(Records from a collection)
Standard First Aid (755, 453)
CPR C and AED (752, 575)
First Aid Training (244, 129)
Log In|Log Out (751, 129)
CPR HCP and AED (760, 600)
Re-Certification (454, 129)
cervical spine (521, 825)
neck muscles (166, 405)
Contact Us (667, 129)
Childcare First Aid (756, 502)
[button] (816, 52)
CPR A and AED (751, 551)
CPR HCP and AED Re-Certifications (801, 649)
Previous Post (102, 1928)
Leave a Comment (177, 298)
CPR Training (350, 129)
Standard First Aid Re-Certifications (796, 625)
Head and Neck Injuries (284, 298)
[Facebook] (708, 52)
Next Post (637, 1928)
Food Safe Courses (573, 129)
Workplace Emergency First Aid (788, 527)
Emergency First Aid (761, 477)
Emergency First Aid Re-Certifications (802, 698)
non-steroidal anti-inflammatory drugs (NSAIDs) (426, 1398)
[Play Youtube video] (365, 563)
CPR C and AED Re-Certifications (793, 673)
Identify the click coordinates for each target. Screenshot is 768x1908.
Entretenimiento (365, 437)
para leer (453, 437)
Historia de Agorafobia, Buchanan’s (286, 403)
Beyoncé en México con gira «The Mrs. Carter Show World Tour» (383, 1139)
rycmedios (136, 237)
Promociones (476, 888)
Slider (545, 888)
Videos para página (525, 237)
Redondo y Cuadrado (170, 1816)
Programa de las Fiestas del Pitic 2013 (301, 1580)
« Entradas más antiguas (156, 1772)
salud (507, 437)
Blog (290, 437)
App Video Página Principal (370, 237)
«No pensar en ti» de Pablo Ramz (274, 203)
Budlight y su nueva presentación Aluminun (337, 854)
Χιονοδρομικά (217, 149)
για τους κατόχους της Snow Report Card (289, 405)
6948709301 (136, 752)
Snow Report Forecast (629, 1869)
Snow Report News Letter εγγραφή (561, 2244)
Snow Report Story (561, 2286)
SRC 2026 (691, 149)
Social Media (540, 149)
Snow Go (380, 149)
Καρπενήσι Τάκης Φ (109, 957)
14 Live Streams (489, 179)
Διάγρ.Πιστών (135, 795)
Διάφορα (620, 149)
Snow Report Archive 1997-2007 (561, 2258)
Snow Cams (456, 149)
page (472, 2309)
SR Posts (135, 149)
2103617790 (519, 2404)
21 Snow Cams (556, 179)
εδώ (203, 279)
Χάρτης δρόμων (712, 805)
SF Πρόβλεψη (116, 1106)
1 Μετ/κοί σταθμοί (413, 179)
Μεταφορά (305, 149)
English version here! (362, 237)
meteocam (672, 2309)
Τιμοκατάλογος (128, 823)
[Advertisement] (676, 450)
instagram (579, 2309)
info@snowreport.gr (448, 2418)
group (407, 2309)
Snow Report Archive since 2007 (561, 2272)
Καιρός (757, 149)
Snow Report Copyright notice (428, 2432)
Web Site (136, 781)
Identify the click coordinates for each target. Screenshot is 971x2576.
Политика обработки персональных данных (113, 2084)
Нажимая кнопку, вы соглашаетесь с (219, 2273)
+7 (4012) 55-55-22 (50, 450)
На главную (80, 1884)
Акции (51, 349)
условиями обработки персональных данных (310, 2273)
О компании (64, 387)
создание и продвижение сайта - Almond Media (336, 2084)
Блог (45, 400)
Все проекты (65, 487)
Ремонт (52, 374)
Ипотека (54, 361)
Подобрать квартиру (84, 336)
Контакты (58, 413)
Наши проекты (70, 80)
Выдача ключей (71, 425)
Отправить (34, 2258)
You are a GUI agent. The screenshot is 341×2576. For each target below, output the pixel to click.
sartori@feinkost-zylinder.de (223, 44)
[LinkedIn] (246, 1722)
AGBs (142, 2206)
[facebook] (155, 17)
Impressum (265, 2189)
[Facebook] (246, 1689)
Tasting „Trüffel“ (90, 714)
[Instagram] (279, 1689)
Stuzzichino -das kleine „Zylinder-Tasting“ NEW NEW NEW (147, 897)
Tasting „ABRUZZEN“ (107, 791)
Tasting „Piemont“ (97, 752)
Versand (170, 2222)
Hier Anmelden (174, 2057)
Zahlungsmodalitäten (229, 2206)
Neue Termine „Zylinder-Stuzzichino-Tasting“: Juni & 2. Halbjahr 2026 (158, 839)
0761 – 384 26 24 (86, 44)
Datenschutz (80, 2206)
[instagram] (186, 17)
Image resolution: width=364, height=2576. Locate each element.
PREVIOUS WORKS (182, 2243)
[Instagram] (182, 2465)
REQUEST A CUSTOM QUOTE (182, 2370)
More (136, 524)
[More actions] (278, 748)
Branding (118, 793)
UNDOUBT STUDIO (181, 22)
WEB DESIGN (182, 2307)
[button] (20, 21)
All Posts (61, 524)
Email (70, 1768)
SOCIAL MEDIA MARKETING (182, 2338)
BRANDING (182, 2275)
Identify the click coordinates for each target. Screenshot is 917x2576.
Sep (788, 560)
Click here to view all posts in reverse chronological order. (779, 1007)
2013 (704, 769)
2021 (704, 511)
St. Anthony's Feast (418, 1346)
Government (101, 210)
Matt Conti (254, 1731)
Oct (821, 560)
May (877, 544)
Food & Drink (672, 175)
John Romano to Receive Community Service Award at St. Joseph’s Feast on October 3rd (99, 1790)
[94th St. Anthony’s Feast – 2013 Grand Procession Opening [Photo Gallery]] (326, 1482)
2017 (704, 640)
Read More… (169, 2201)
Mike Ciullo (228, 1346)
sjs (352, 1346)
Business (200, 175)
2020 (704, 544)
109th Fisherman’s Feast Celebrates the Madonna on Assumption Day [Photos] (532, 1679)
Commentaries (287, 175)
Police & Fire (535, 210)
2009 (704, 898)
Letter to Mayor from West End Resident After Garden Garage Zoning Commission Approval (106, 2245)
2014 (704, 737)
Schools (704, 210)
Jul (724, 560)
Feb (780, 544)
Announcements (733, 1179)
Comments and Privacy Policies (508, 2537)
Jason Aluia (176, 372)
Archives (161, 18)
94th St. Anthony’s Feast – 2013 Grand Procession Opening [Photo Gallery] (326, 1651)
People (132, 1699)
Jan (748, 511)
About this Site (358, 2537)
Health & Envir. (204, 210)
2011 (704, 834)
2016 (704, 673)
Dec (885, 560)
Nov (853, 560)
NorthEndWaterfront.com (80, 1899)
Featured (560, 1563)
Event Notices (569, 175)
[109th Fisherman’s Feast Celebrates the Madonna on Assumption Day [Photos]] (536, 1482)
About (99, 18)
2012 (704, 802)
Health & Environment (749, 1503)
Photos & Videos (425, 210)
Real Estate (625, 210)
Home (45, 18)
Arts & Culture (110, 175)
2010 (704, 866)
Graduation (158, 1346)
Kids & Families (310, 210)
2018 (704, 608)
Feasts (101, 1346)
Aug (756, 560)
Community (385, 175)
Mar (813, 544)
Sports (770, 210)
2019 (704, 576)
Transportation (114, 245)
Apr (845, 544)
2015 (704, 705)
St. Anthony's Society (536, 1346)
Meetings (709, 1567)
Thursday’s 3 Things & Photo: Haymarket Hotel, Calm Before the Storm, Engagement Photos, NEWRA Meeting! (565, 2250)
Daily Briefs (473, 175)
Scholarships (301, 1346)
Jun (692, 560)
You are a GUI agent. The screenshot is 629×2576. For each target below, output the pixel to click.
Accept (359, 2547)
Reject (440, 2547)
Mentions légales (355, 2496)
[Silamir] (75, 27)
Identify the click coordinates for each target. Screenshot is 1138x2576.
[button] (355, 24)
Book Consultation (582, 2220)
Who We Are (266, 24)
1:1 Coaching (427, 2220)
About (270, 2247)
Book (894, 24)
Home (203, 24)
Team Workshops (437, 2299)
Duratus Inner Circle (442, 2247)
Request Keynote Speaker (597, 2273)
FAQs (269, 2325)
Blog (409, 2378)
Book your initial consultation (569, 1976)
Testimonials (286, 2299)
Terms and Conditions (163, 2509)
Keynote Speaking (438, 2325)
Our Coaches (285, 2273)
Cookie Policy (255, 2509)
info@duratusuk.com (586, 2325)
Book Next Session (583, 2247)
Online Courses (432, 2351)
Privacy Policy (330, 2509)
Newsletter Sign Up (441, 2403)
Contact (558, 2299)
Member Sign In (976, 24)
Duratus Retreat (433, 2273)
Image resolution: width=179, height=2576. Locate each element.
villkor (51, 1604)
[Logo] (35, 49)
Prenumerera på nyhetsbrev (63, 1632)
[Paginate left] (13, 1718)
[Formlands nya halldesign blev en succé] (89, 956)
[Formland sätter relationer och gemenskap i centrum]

### [EXERCISE GOAL]
Exactly as written, please transcribe the lines from the start of the records above to the line that holds "Screenshot is 768x1908.", both ends included.

### [TASK RESPONSE]
Standard First Aid (755, 453)
CPR C and AED (752, 575)
First Aid Training (244, 129)
Log In|Log Out (751, 129)
CPR HCP and AED (760, 600)
Re-Certification (454, 129)
cervical spine (521, 825)
neck muscles (166, 405)
Contact Us (667, 129)
Childcare First Aid (756, 502)
[button] (816, 52)
CPR A and AED (751, 551)
CPR HCP and AED Re-Certifications (801, 649)
Previous Post (102, 1928)
Leave a Comment (177, 298)
CPR Training (350, 129)
Standard First Aid Re-Certifications (796, 625)
Head and Neck Injuries (284, 298)
[Facebook] (708, 52)
Next Post (637, 1928)
Food Safe Courses (573, 129)
Workplace Emergency First Aid (788, 527)
Emergency First Aid (761, 477)
Emergency First Aid Re-Certifications (802, 698)
non-steroidal anti-inflammatory drugs (NSAIDs) (426, 1398)
[Play Youtube video] (365, 563)
CPR C and AED Re-Certifications (793, 673)
Identify the click coordinates for each target. Screenshot is 768x1908.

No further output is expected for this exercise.